— begin DATASET —
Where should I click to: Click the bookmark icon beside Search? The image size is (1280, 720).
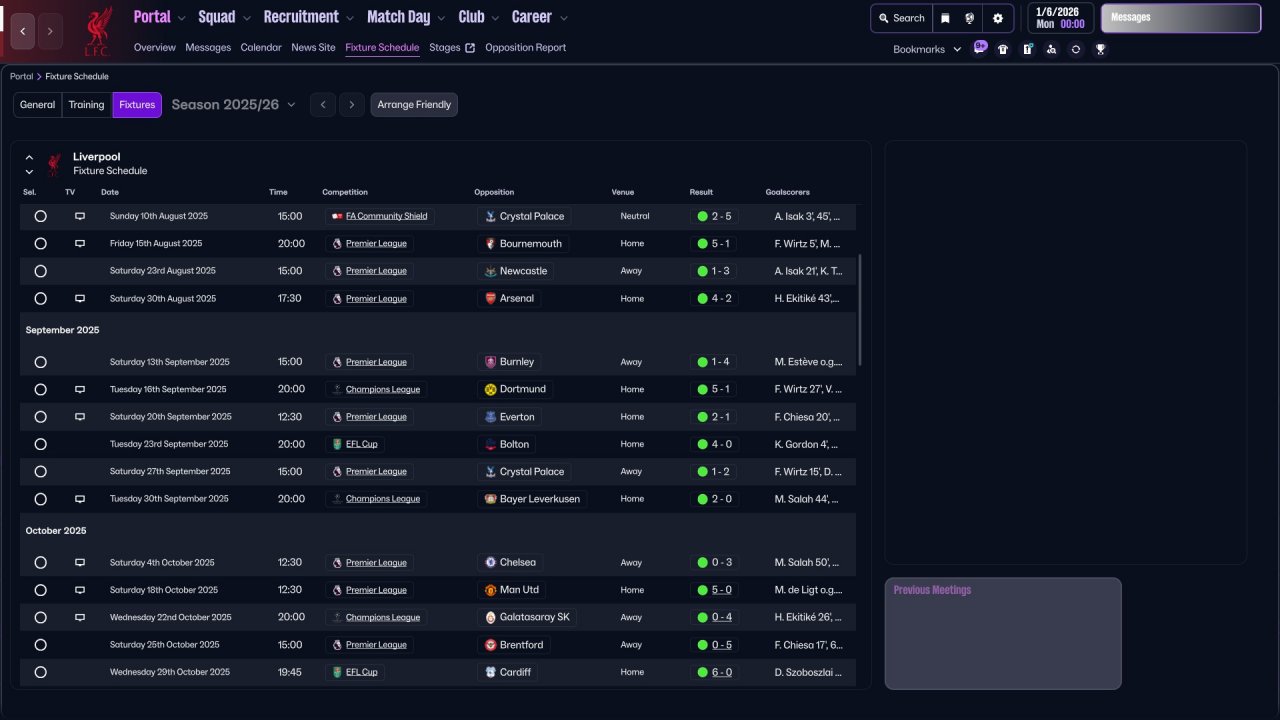coord(945,18)
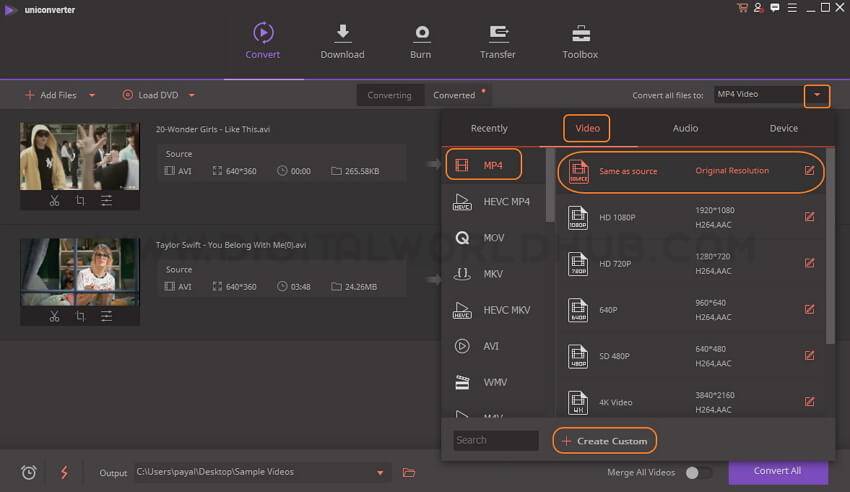Toggle high speed conversion lightning icon
850x492 pixels.
point(64,472)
— end DATASET —
Copy the data above line for line, without changing anything, and leave the pictures out of your answer.

**SOLUTION:**
Where should I click to: Click the bookmark icon beside Search? The image size is (1280, 720).
coord(945,18)
Toggle high speed conversion lightning icon
850x492 pixels.
point(64,472)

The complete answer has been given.